:: Work required ::
Change every "GUI agent" in the rows below to "screen assistant" and write the rows out again, keeping everything else the same.

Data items

++++++

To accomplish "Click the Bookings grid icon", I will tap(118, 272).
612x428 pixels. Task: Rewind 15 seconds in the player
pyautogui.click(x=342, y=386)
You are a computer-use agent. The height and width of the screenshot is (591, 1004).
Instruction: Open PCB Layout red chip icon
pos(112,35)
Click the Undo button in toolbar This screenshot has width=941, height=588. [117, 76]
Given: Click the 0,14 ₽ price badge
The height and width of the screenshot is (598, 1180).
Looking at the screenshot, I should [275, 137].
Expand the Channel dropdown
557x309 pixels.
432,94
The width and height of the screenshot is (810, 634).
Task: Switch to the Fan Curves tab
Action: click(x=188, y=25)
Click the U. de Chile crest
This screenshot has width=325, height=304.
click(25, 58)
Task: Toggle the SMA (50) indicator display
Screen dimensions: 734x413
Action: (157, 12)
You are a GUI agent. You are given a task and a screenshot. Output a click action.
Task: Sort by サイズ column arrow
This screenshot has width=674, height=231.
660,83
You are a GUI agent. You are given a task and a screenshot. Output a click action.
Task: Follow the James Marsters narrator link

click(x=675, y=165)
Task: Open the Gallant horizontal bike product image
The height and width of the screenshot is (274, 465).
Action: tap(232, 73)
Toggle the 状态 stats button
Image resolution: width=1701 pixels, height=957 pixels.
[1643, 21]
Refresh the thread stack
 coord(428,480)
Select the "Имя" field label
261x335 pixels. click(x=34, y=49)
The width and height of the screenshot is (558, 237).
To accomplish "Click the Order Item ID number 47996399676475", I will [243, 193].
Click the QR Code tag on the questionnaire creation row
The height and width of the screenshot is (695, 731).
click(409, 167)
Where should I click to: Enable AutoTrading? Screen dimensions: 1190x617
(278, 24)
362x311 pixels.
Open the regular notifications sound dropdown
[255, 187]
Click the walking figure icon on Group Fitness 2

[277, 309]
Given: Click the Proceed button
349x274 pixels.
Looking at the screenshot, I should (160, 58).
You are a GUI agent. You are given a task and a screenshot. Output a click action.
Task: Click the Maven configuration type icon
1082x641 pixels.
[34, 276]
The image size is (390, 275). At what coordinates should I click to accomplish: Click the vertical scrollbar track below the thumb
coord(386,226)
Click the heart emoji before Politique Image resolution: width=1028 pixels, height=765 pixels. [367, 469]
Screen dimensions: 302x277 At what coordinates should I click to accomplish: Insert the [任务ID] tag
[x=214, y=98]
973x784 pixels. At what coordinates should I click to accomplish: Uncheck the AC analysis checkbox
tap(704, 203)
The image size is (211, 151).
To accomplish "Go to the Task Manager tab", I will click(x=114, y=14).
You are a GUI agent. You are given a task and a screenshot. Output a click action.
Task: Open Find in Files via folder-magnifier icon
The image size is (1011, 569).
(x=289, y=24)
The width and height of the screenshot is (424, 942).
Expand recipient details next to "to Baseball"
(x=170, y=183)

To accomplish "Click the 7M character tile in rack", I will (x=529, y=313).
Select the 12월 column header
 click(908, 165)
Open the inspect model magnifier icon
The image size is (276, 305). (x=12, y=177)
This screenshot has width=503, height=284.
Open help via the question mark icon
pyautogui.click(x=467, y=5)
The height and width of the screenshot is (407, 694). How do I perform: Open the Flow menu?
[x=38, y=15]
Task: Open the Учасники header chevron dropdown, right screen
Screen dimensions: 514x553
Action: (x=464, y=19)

++++++

:: Problem solution ::
To accomplish "Click the Bookings grid icon", I will tap(118, 272).
612x428 pixels. Task: Rewind 15 seconds in the player
pyautogui.click(x=342, y=386)
You are a computer-use agent. The height and width of the screenshot is (591, 1004).
Instruction: Open PCB Layout red chip icon
pos(112,35)
Click the Undo button in toolbar This screenshot has width=941, height=588. [117, 76]
Given: Click the 0,14 ₽ price badge
The height and width of the screenshot is (598, 1180).
Looking at the screenshot, I should [275, 137].
Expand the Channel dropdown
557x309 pixels.
432,94
The width and height of the screenshot is (810, 634).
Task: Switch to the Fan Curves tab
Action: click(x=188, y=25)
Click the U. de Chile crest
This screenshot has width=325, height=304.
click(25, 58)
Task: Toggle the SMA (50) indicator display
Screen dimensions: 734x413
Action: (157, 12)
You are a screen assistant. You are given a task and a screenshot. Output a click action.
Task: Sort by サイズ column arrow
This screenshot has width=674, height=231.
660,83
You are a screen assistant. You are given a task and a screenshot. Output a click action.
Task: Follow the James Marsters narrator link

click(x=675, y=165)
Task: Open the Gallant horizontal bike product image
The height and width of the screenshot is (274, 465).
Action: tap(232, 73)
Toggle the 状态 stats button
Image resolution: width=1701 pixels, height=957 pixels.
[1643, 21]
Refresh the thread stack
 coord(428,480)
Select the "Имя" field label
261x335 pixels. click(x=34, y=49)
The width and height of the screenshot is (558, 237).
To accomplish "Click the Order Item ID number 47996399676475", I will [243, 193].
Click the QR Code tag on the questionnaire creation row
The height and width of the screenshot is (695, 731).
click(409, 167)
Where should I click to: Enable AutoTrading? Screen dimensions: 1190x617
(278, 24)
362x311 pixels.
Open the regular notifications sound dropdown
[255, 187]
Click the walking figure icon on Group Fitness 2

[277, 309]
Given: Click the Proceed button
349x274 pixels.
Looking at the screenshot, I should (160, 58).
You are a screen assistant. You are given a task and a screenshot. Output a click action.
Task: Click the Maven configuration type icon
1082x641 pixels.
[34, 276]
The image size is (390, 275). At what coordinates should I click to accomplish: Click the vertical scrollbar track below the thumb
coord(386,226)
Click the heart emoji before Politique Image resolution: width=1028 pixels, height=765 pixels. [367, 469]
Screen dimensions: 302x277 At what coordinates should I click to accomplish: Insert the [任务ID] tag
[x=214, y=98]
973x784 pixels. At what coordinates should I click to accomplish: Uncheck the AC analysis checkbox
tap(704, 203)
The image size is (211, 151).
To accomplish "Go to the Task Manager tab", I will click(x=114, y=14).
You are a screen assistant. You are given a task and a screenshot. Output a click action.
Task: Open Find in Files via folder-magnifier icon
The image size is (1011, 569).
(x=289, y=24)
The width and height of the screenshot is (424, 942).
Expand recipient details next to "to Baseball"
(x=170, y=183)

To accomplish "Click the 7M character tile in rack", I will (x=529, y=313).
Select the 12월 column header
 click(908, 165)
Open the inspect model magnifier icon
The image size is (276, 305). (x=12, y=177)
This screenshot has width=503, height=284.
Open help via the question mark icon
pyautogui.click(x=467, y=5)
The height and width of the screenshot is (407, 694). How do I perform: Open the Flow menu?
[x=38, y=15]
Task: Open the Учасники header chevron dropdown, right screen
Screen dimensions: 514x553
Action: (x=464, y=19)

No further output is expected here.